* RECORDS FOR THIS EXERCISE

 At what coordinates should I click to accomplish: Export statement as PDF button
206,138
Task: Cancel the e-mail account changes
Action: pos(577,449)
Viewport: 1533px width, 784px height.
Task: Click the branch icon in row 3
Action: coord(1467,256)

* EXERCISE BRIEF
Could you repeat these records word for word?

* TASK SOLUTION
 At what coordinates should I click to accomplish: Export statement as PDF button
206,138
Task: Cancel the e-mail account changes
Action: pos(577,449)
Viewport: 1533px width, 784px height.
Task: Click the branch icon in row 3
Action: coord(1467,256)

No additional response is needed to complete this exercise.